::: EXTRACTED TEXT

What Makes LeBron’s School So Special? We’ve Broken it Down For You.

Last week, basketball legend LeBron James opened a public school specially designed for “children in Akron who need it most.” Nearly ten years in the making, the I Promise school now proudly serves 240 at-risk third and fourth graders, with plans to expand each year to eventually span from first grade through eighth grade by 2022.

The school, a collaborative project by the LeBron James Family Foundation and Akron Public Schools, is a testament to James’ undying commitment to serving his community, his hometown and the children of the future, and serves as a way to remember his own roots, too.

Life Before “The King”

An Akron native himself, James knows personally what it is like to struggle through public school. He often tells the story of “the year that changed his life.” Surprisingly, that year was 1993. James was in the fourth grade, and missed 83 days of school due to unstable housing and precarious family structures. He might have fallen further behind if not for Bruce Kelker, a community youth football coach, who took James in and got him back on track.

::::::

_PARTS OF THE EXERCISE_.
a) According to the article about LeBron James's I Promise school, how many days of school did James miss in the fourth grade?
b) Extract everything from "An Akron native" down to "back on track." in the article about LeBron James's I Promise school.
c) Write a continuation of the article about LeBron James's I Promise school, picking up after its last sentence.

::: SUPPLIED DATA

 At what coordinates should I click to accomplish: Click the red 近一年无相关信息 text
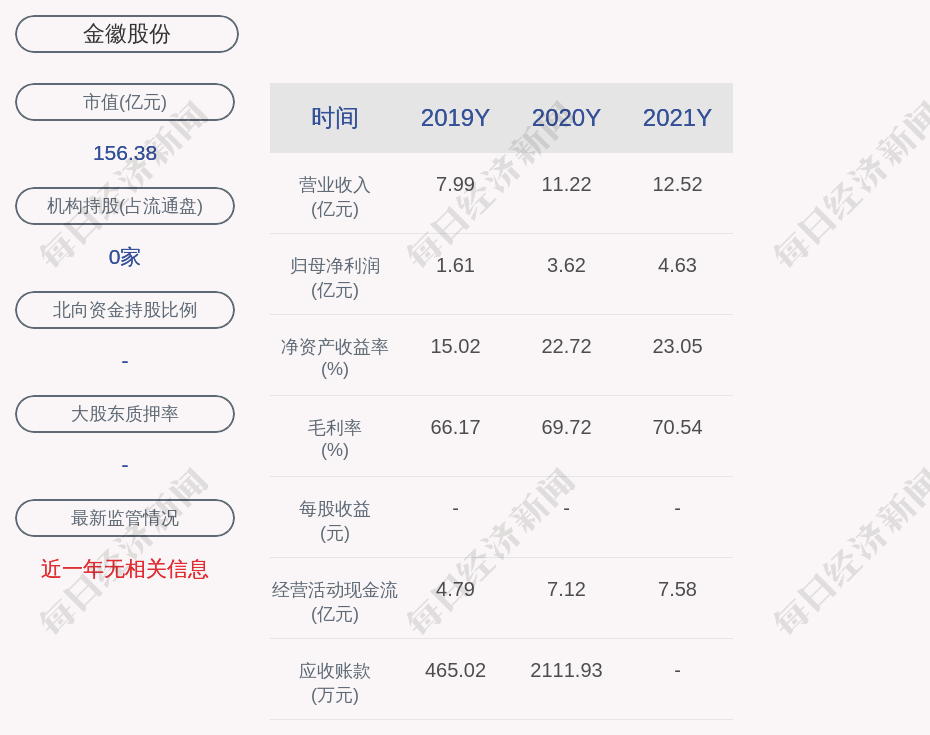(x=125, y=569)
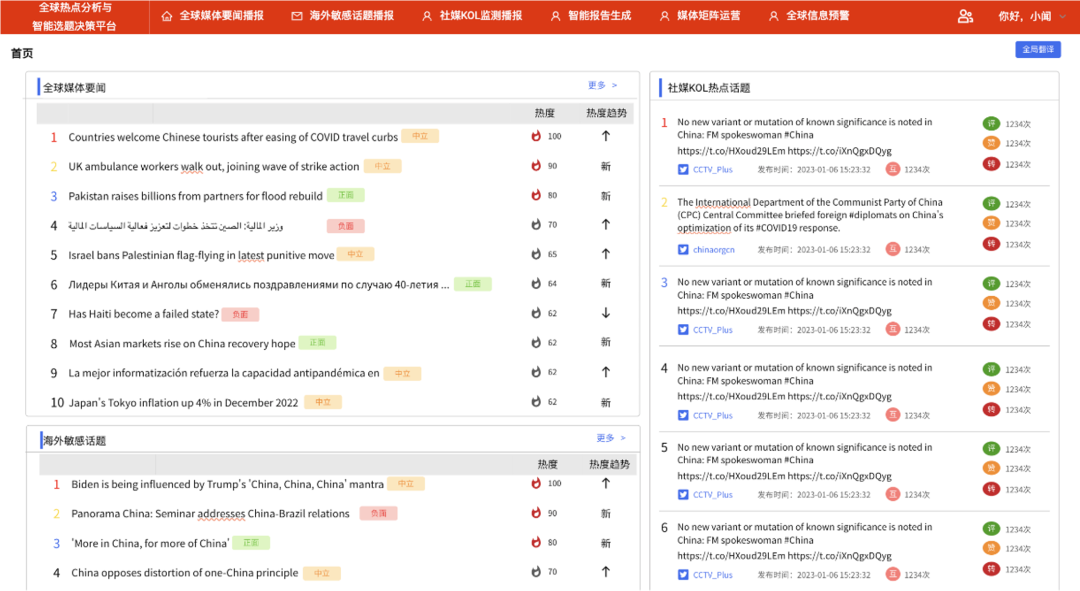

::::::

_EXERCISE RESULTS_.
a) 83 days.

b)
An Akron native himself, James knows personally what it is like to struggle through public school. He often tells the story of “the year that changed his life.” Surprisingly, that year was 1993. James was in the fourth grade, and missed 83 days of school due to unstable housing and precarious family structures. He might have fallen further behind if not for Bruce Kelker, a community youth football coach, who took James in and got him back on track.

c)
From there, James lived with the Walkers, an experience he’d later call his first time with “a real family.” It was the Walkers who first introduced basketball into James’ life, and of course, the rest is history. The Walkers also enrolled James at Portage Path Elementary, one of the oldest (and poorest) schools in Akron. Roughly 90 percent of students qualified for free lunches. Although the building was aging and the funding was seriously lacking, the school had begun to experiment with “holistic learning,” which partly involved students taking classes in music, art and physical education.

The “I Promise” Model

Portage Path Elementary certainly served as an inspiration for James. It was the square one of his dream for a one-of-a-kind progressive educational institution. It inspired ideas of change, of improvement, of increased opportunity. In his speech at the I Promise school’s opening ceremony, James said, “I want people to know that these kids should still have the same opportunity as everybody else. That’s what’s most important. Us as adults, we have a responsibility to not let these kids down, to continue to be the teachers, the mentors, the parents, the coaching, the life skills, the superheroes… whatever it is that gives the inspiration, everything, that’s our responsibility. These kids are our future and they have dreams and aspirations bigger than the city of Akron, than the state of Ohio, than the USA.”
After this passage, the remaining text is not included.